## start Records supplied

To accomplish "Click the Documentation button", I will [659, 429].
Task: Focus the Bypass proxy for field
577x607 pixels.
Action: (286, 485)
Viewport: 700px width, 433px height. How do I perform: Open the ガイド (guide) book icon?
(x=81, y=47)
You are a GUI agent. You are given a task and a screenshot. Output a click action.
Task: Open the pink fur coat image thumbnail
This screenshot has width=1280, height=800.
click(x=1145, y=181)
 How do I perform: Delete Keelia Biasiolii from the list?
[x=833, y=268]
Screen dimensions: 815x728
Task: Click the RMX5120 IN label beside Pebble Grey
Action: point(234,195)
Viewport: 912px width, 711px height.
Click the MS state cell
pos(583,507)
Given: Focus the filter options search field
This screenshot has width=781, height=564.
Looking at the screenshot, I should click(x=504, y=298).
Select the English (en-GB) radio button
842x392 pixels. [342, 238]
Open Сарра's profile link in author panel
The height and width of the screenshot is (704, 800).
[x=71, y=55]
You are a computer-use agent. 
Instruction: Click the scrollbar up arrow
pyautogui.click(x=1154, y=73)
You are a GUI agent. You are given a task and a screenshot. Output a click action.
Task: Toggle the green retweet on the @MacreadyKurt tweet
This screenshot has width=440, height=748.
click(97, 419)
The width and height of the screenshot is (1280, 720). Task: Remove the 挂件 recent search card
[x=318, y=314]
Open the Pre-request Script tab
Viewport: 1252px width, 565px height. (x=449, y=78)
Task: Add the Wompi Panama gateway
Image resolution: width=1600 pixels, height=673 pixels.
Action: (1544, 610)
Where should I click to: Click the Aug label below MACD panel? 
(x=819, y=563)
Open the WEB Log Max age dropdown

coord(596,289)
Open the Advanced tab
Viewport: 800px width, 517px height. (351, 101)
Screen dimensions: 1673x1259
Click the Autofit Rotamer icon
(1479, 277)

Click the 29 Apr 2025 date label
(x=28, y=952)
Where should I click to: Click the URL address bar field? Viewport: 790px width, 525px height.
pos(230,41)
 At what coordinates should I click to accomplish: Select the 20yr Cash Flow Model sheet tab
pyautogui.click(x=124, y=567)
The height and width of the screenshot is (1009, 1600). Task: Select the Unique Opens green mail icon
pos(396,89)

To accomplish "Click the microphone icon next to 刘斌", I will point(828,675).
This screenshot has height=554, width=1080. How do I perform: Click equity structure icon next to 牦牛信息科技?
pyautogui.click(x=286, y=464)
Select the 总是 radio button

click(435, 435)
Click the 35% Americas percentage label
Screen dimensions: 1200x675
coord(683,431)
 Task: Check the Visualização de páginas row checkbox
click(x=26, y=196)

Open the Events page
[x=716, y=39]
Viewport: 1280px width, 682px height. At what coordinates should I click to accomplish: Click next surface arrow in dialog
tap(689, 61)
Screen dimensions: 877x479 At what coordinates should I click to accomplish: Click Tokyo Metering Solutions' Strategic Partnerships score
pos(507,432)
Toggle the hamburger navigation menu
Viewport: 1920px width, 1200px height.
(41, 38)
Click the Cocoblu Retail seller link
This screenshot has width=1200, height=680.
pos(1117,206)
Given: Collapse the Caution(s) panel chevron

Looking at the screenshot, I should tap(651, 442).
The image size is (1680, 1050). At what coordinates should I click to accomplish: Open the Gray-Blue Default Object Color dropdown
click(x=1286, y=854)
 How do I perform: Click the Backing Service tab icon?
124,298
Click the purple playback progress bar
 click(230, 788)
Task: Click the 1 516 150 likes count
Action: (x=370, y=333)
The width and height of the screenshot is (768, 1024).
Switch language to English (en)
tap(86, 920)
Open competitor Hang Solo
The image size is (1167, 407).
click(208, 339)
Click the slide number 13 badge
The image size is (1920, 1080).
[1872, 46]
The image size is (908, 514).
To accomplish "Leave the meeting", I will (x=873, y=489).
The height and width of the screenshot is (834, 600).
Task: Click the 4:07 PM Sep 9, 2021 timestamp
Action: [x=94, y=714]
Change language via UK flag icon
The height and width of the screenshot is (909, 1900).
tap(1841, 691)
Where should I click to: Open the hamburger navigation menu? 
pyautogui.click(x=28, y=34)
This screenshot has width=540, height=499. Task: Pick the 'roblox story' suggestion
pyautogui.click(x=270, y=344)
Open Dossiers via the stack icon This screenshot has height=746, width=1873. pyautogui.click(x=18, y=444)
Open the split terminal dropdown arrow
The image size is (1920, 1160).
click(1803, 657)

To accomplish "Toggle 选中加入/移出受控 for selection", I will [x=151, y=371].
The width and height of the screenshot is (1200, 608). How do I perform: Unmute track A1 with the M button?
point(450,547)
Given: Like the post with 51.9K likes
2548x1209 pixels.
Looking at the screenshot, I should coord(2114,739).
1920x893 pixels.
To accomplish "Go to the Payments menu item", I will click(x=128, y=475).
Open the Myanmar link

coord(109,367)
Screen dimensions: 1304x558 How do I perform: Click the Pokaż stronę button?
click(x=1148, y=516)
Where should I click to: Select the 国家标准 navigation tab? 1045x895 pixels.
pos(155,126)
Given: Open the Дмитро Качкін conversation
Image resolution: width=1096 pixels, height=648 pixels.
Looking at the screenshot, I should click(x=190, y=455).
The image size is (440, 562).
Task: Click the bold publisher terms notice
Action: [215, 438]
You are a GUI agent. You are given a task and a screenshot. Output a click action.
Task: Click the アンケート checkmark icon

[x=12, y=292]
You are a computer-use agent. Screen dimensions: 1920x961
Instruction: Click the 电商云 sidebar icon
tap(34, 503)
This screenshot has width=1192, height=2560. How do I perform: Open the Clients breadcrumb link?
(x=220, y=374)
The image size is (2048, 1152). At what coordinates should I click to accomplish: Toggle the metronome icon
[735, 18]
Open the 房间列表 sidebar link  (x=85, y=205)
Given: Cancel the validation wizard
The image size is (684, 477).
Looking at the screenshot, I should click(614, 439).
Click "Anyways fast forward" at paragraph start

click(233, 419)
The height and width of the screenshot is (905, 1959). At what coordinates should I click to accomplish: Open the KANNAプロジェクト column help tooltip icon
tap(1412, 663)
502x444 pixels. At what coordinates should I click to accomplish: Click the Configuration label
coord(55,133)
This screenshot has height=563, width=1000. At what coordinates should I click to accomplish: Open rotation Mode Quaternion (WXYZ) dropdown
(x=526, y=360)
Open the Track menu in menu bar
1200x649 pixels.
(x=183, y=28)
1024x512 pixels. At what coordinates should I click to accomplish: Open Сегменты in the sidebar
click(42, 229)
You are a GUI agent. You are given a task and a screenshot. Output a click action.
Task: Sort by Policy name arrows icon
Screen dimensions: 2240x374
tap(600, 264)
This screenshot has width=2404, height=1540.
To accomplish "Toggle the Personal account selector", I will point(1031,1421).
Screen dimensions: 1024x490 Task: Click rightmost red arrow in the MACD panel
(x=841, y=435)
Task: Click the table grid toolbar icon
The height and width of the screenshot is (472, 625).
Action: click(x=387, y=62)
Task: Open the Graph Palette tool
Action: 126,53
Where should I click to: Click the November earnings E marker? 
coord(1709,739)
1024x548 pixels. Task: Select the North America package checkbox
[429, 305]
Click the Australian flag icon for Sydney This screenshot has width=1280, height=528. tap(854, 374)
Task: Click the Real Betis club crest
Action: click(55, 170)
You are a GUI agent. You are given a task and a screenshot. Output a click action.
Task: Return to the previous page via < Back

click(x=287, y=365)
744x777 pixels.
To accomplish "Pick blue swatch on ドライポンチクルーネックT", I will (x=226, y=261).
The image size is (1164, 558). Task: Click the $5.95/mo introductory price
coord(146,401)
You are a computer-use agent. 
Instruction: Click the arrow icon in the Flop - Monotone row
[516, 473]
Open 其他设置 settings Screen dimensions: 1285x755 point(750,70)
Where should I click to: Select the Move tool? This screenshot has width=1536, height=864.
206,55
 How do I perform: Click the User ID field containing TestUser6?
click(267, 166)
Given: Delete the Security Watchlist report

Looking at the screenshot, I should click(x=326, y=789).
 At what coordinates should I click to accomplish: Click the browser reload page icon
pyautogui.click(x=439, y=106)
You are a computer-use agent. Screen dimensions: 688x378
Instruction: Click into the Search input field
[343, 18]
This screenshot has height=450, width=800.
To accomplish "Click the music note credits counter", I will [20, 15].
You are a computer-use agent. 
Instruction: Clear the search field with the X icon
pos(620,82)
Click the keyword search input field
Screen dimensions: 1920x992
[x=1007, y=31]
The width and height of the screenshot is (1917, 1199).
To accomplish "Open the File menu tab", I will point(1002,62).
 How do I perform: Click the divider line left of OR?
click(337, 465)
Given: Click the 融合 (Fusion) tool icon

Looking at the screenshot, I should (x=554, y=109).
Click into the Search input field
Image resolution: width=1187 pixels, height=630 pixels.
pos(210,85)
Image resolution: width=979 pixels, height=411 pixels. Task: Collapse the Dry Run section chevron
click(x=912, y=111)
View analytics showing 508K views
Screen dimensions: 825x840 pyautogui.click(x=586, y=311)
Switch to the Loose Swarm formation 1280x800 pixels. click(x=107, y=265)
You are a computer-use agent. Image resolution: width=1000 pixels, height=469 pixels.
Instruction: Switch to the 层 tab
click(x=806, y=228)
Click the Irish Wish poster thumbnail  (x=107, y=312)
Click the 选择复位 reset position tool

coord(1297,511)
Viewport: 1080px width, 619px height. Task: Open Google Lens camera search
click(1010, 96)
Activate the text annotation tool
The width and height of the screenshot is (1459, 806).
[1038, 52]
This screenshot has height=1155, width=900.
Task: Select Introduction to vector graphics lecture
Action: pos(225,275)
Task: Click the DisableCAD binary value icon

## end Records supplied

### Work to do
Please pull out everything from the start of the listing down to the line containing "842x392 pixels. [342, 238]", including that line, and copy it out word for word.

### Problem solution
To accomplish "Click the Documentation button", I will [659, 429].
Task: Focus the Bypass proxy for field
577x607 pixels.
Action: (286, 485)
Viewport: 700px width, 433px height. How do I perform: Open the ガイド (guide) book icon?
(x=81, y=47)
You are a GUI agent. You are given a task and a screenshot. Output a click action.
Task: Open the pink fur coat image thumbnail
This screenshot has width=1280, height=800.
click(x=1145, y=181)
 How do I perform: Delete Keelia Biasiolii from the list?
[x=833, y=268]
Screen dimensions: 815x728
Task: Click the RMX5120 IN label beside Pebble Grey
Action: point(234,195)
Viewport: 912px width, 711px height.
Click the MS state cell
pos(583,507)
Given: Focus the filter options search field
This screenshot has width=781, height=564.
Looking at the screenshot, I should click(x=504, y=298).
Select the English (en-GB) radio button
842x392 pixels. [342, 238]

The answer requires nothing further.